London — Microsoft on Tuesday unveiled plans to establish a search technology centre in Europe in 2009 as it seeks to bolster its Live Search efforts, following the firm’s failed bid for rival Yahoo.
The plans revealed on Tuesday at the Cannes Lions International Advertising Festival, is proposed to open sometime during Microsoft’s next fiscal year to improve and expand its search advertising division, which begins on July 1, and a assessment of possible sites is under way.
The centre will appoint teams of engineers that will work to speed up the development of Microsoft’s Live Search product and aim to offer consumers an attractive alternative to Google.
The UK is being considered as the possible location for the centre, which will be modeled after Microsoft’s Search Technology Center in Beijing, China, which opened in 2005.
The move comes barely a week after Yahoo! signed a joint advertising and online search deal with Google after rejecting plans to sell its search business to Microsoft.

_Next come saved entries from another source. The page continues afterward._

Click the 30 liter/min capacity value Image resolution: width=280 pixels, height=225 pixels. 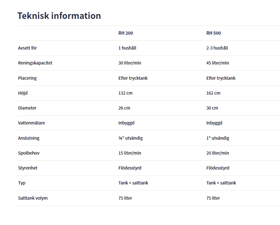pos(130,63)
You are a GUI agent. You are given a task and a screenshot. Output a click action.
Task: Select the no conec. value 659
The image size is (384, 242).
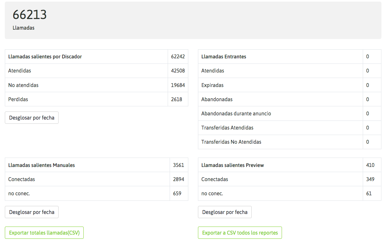click(177, 193)
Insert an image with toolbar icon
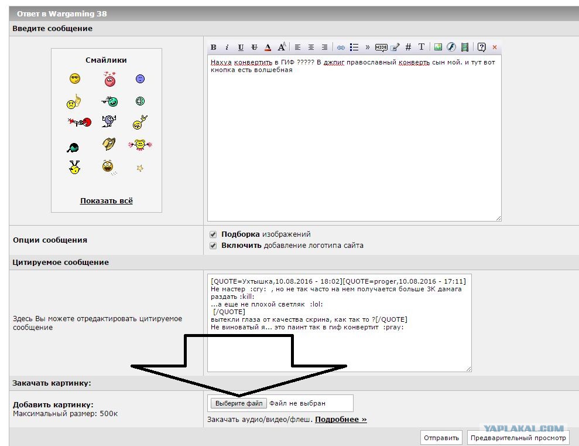 (438, 47)
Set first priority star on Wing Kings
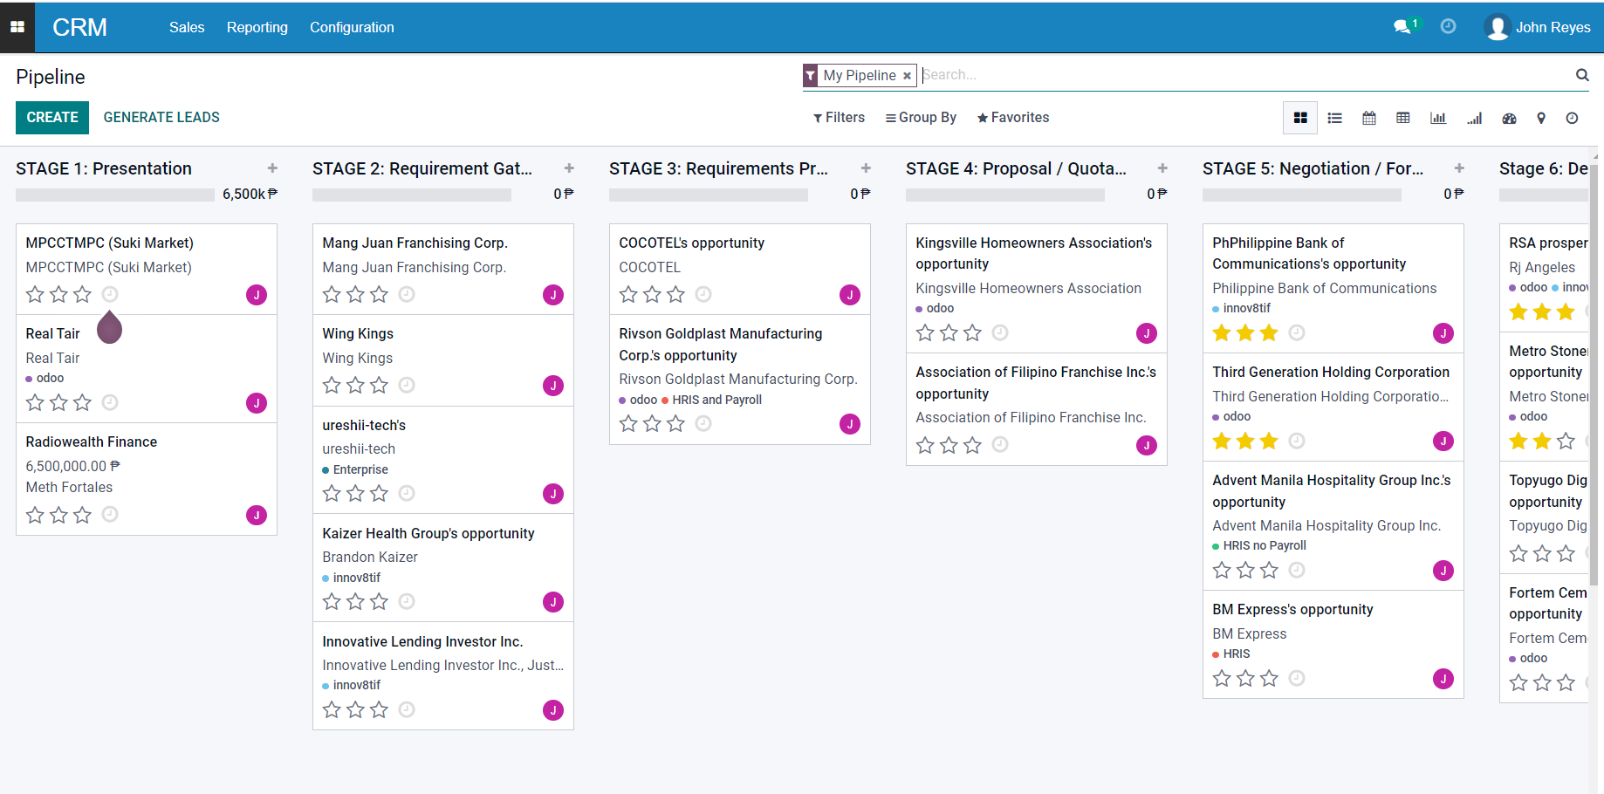 pyautogui.click(x=332, y=385)
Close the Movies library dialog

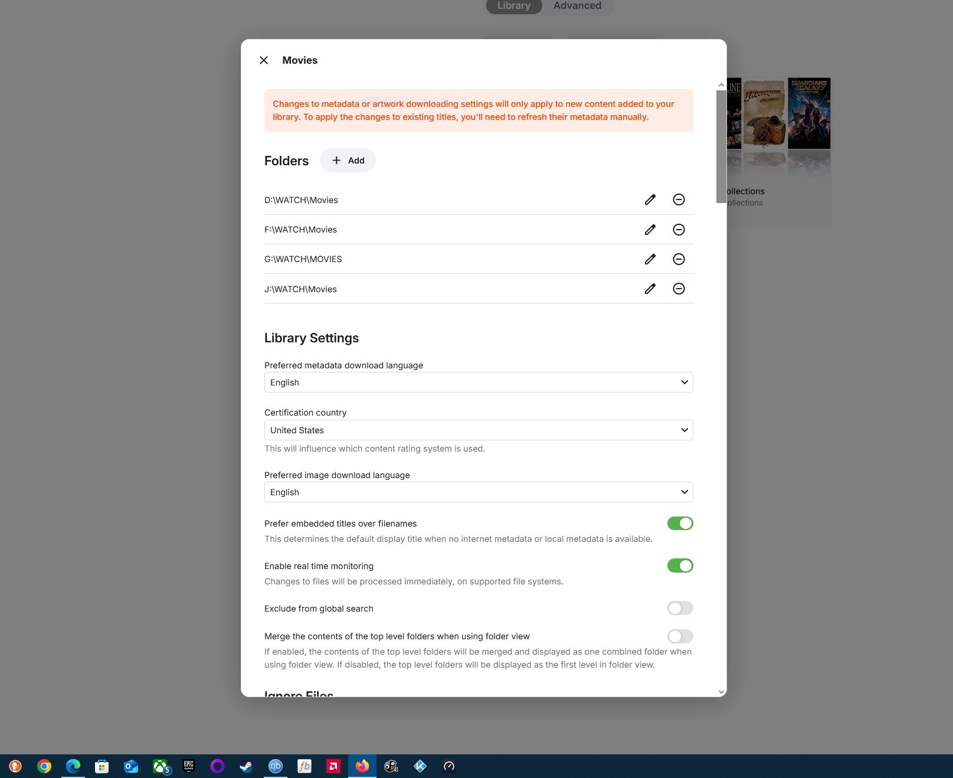tap(264, 60)

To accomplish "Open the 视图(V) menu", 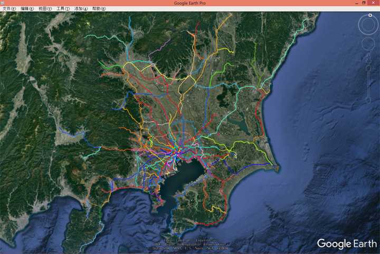I will [45, 8].
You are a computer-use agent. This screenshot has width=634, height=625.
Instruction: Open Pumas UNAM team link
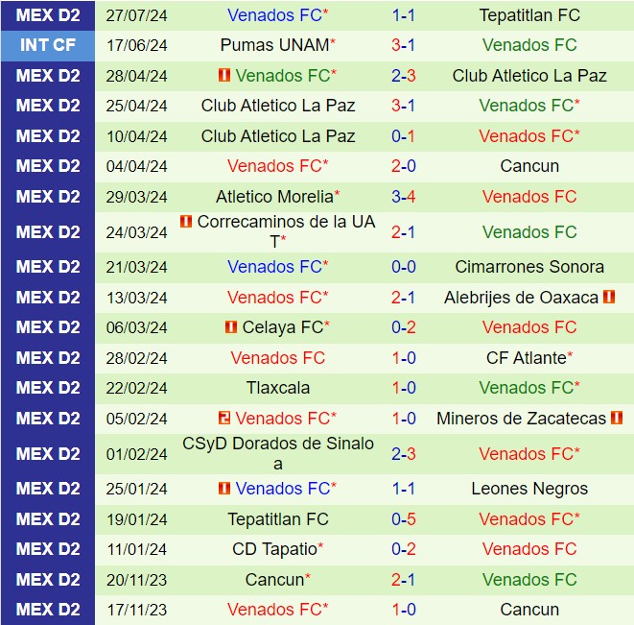click(274, 45)
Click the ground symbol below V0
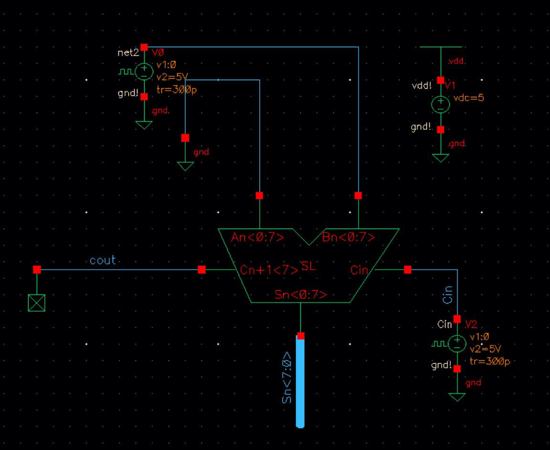The height and width of the screenshot is (450, 550). (x=144, y=125)
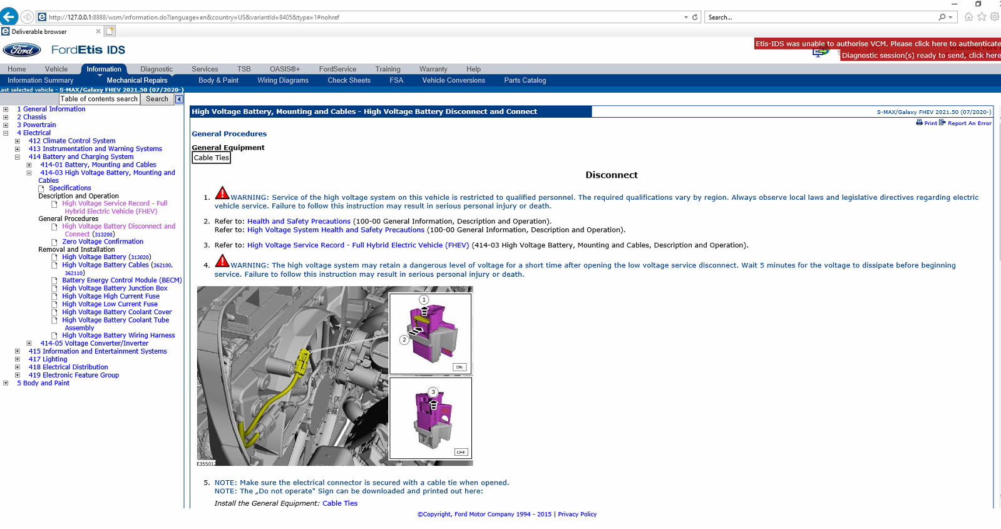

With such international search centers, Microsoft is anticipating to dive deep into understanding the consumer search habits, methods and preferences of local residents.
“Searchers have different hopes and understanding in every geography in the world, so we believe it is vital to make deep investments in physical locations in multiple markets to ensure that we are applying the best local expertise to our research and development efforts,” Satya Nadella, Microsoft’s senior vice president of the Search, Portal and Advertising Group, said in a statement.
Microsoft said that the centre will be devoted to “delivering locally relevant, more intelligent and powerful search experience to online customers around the world”.
“Microsoft trails behind both groups in the internet search space and has been trying to fight off Google’s stranglehold of the search advertising market.”
Kevin Johnson, the president of the platforms and services division at Microsoft, said: “Success in search in Europe is of paramount importance, and we see the investment in this new Search Technology Centre as an important step in doubling down on our long-term investments.”
The company is searching for new ways to disrupt Google’s dominance of the search and online advertising markets and hopes European researchers can come up with ideas to rival its Live Search cashback feature, which offers online buyers rebates on products bought as a result of using Microsoft’s search engine.
The cashback idea did not originate with Microsoft researchers, though, but with Jellyfish.com, a Wisconsin company that Microsoft acquired for an undisclosed sum last October.
Microsoft plans to build on its previous projects in Europe, where it has been working on enterprise search via its $1.2 billion acquisition this year of Fast Search & Transfer SA.
The software giant currently reaches 68 percent of Internet users in Europe via its online assets and display advertising, said Johnson.